■ ASSIGNMENT:
Return only the lines below starting at the line containing "Viewport: 536px width, 424px" and ending at the line containing "Like the post with heart icon", both included, exactly as they are and with no pictures.

■ EXERCISE MATERIALS:
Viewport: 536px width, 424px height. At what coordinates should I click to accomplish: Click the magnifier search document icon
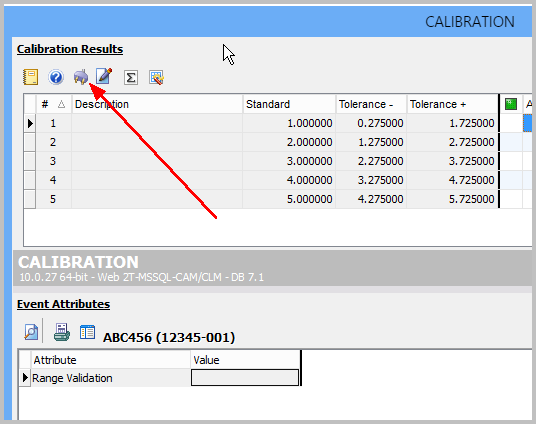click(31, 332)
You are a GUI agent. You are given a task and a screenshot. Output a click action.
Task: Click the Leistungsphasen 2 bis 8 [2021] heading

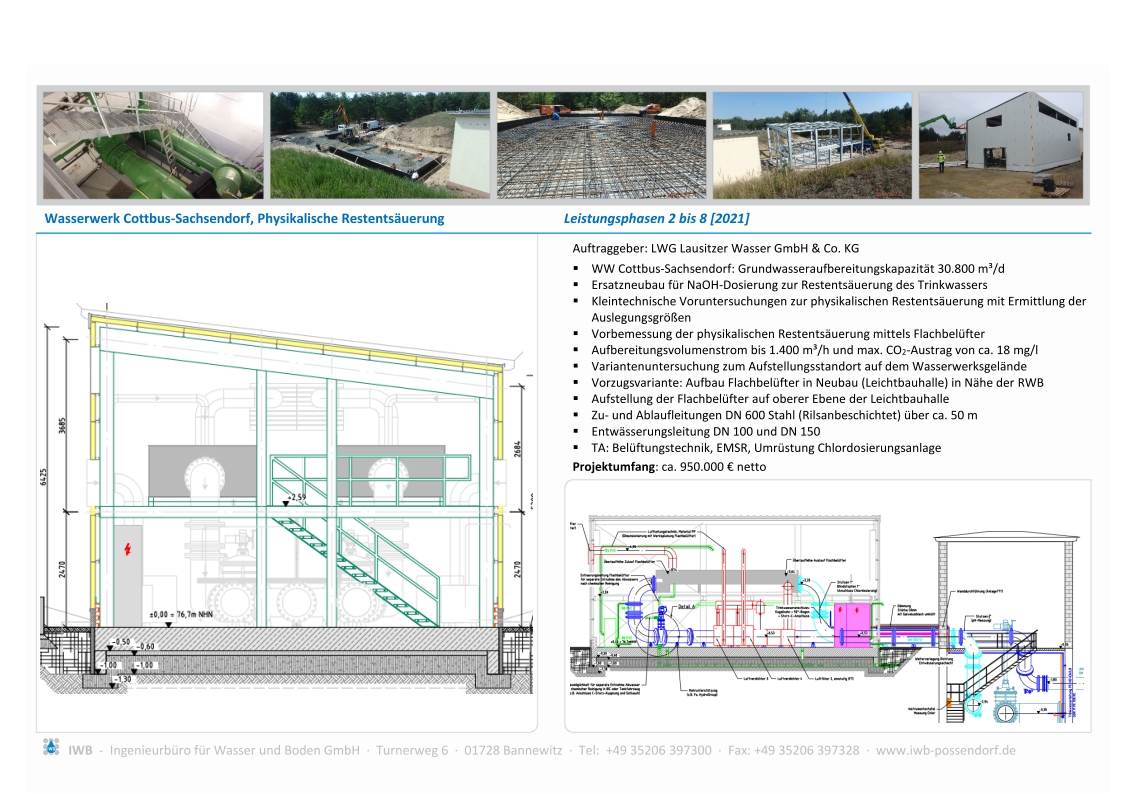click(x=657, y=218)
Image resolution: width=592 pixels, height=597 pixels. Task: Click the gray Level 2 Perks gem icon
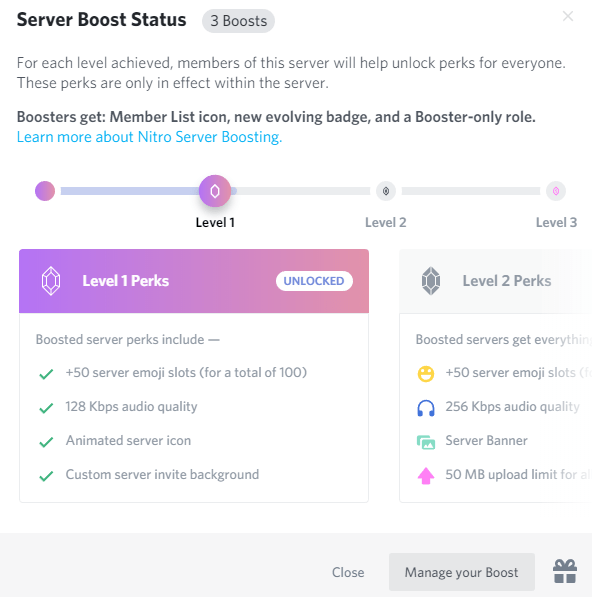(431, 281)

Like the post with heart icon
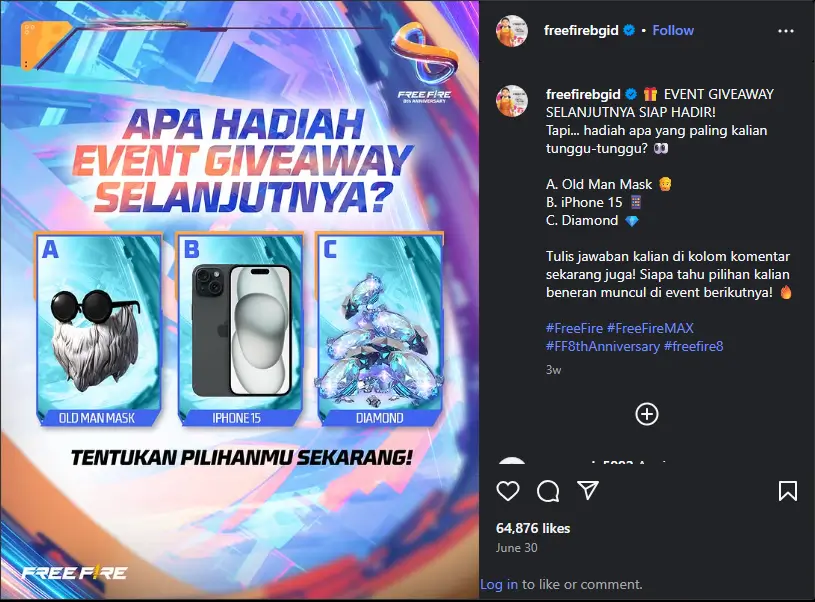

...

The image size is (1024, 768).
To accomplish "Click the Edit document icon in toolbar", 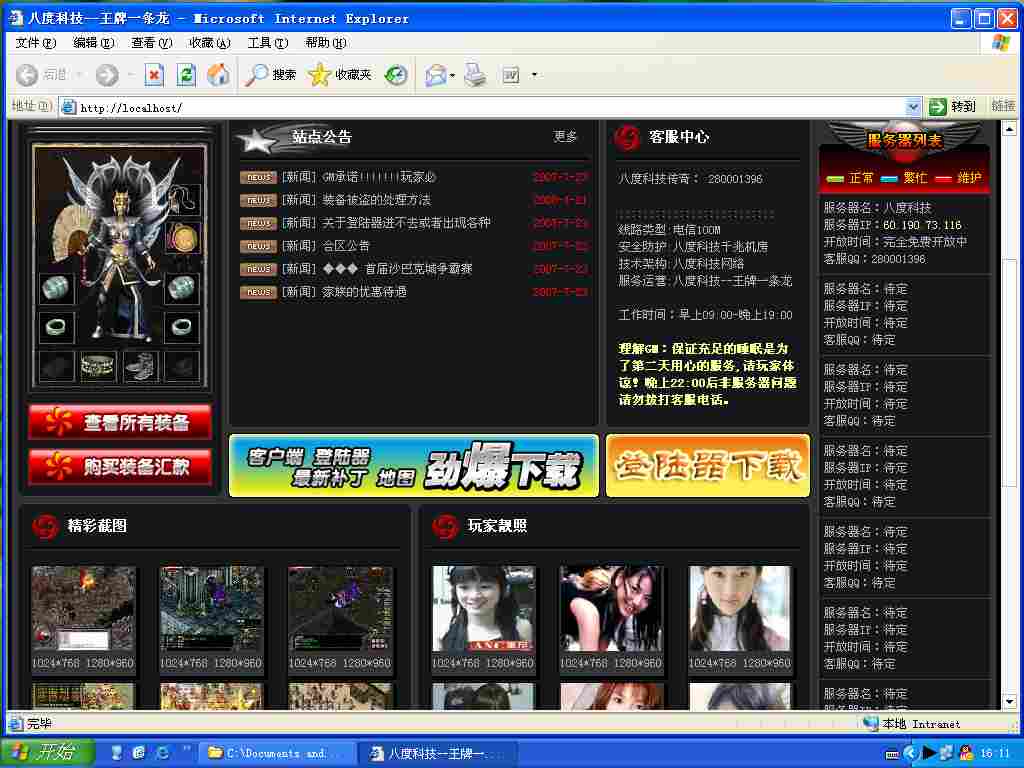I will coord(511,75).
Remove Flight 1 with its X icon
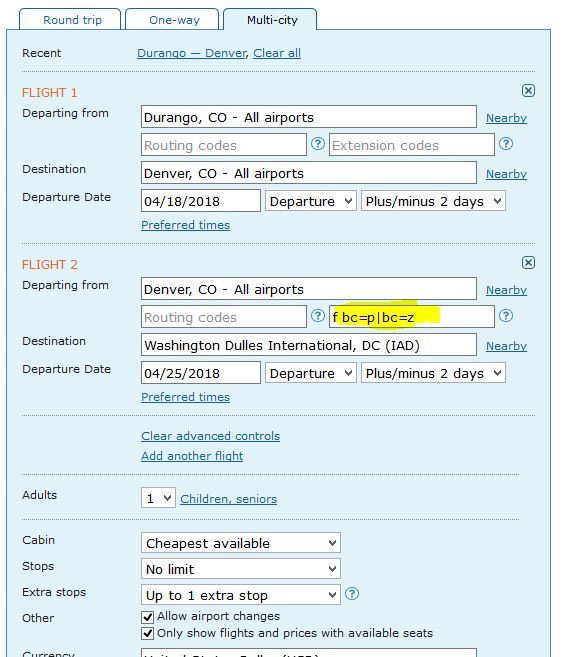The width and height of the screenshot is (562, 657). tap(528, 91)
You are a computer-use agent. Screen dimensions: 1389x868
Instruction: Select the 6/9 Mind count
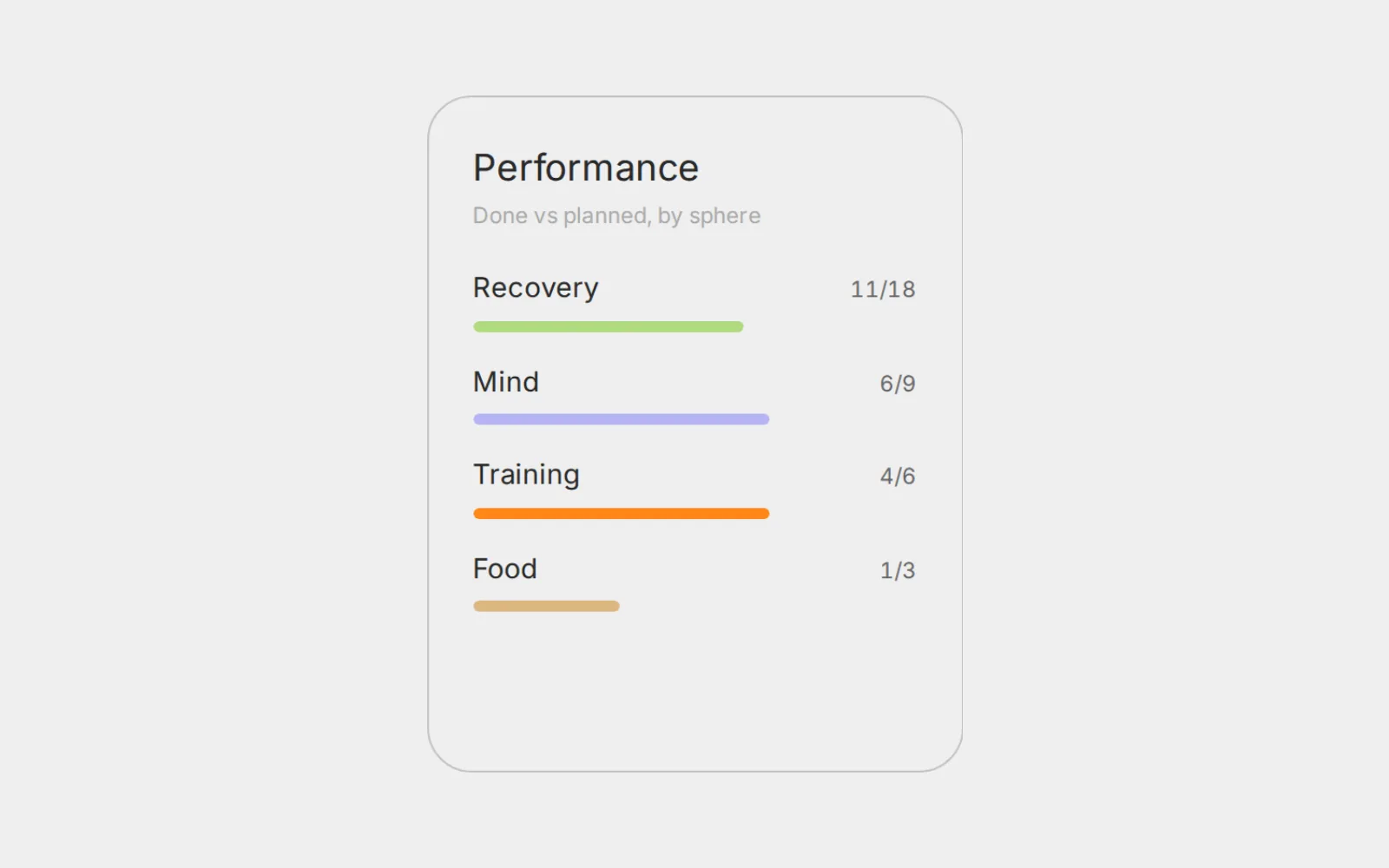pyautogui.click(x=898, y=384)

---

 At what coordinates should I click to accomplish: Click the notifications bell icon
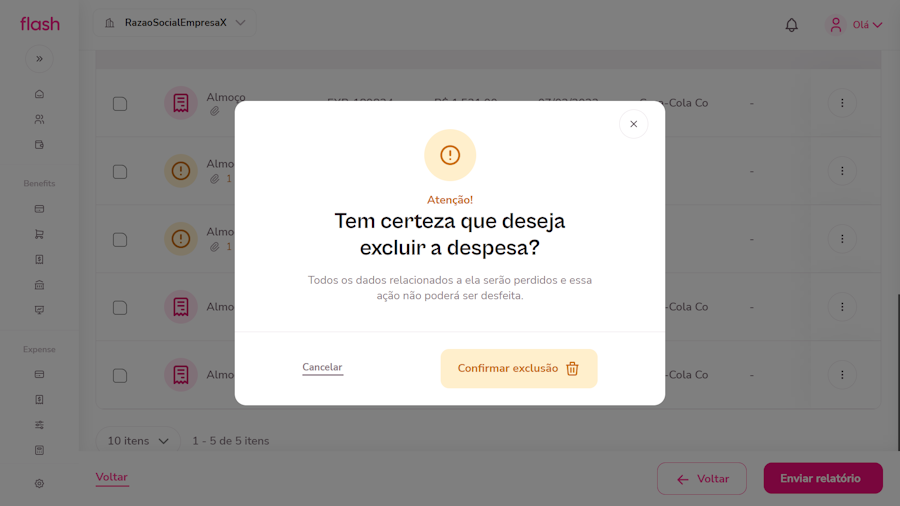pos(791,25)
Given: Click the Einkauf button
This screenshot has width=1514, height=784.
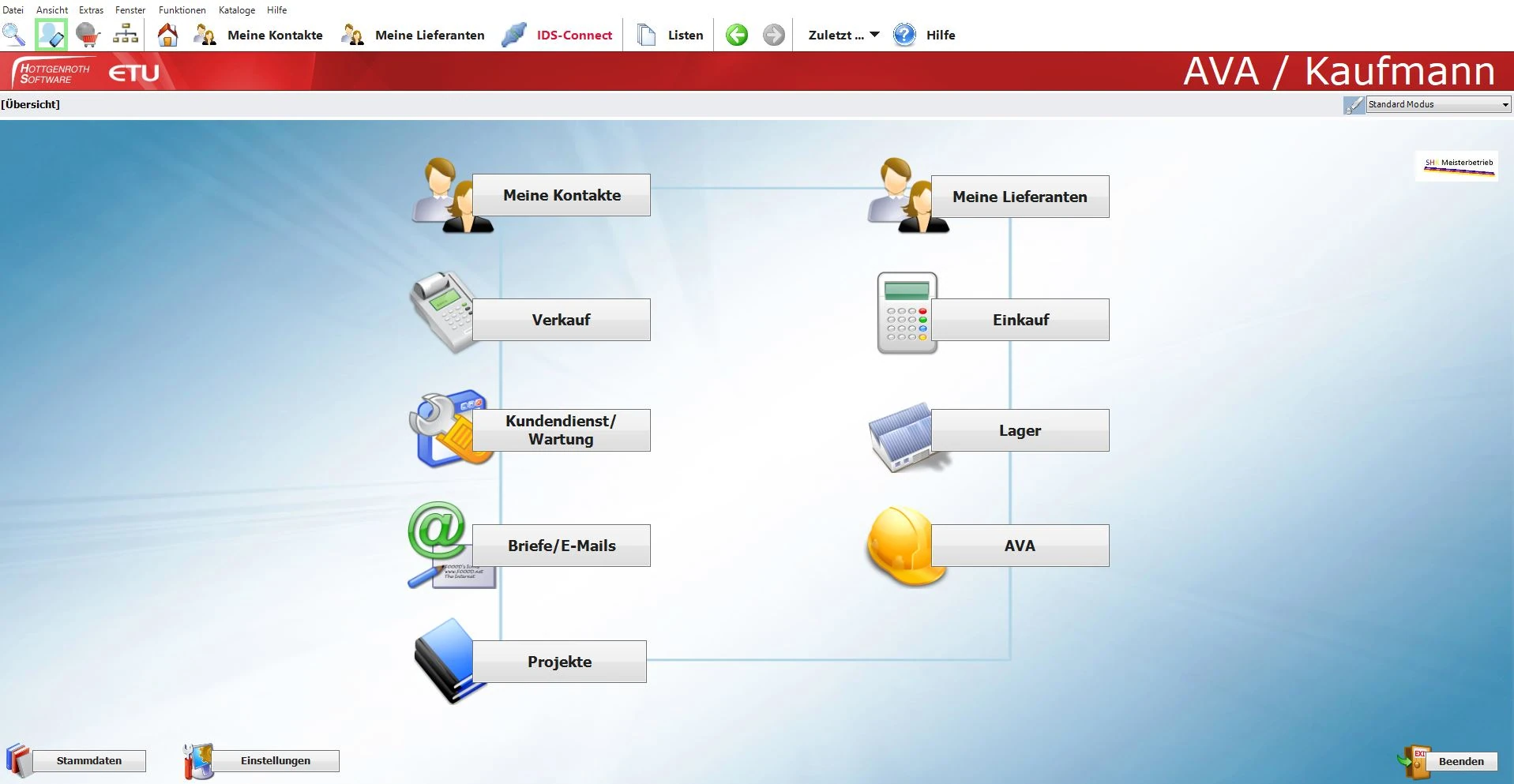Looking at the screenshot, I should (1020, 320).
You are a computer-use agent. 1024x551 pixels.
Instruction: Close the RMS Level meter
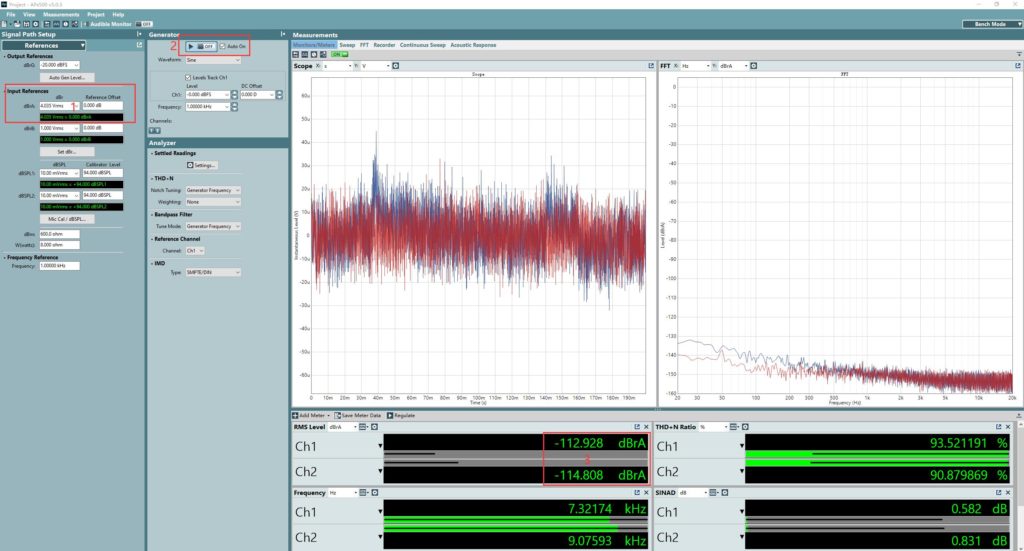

■ OUTPUT OF THE EXERCISE:
Viewport: 536px width, 424px height. At what coordinates should I click to accomplish: Click the magnifier search document icon
click(31, 332)
You are a GUI agent. You are given a task and a screenshot. Output a click action.
Task: Click the Leistungsphasen 2 bis 8 [2021] heading

click(x=657, y=218)
Image resolution: width=592 pixels, height=597 pixels. Task: Click the gray Level 2 Perks gem icon
(431, 281)

Like the post with heart icon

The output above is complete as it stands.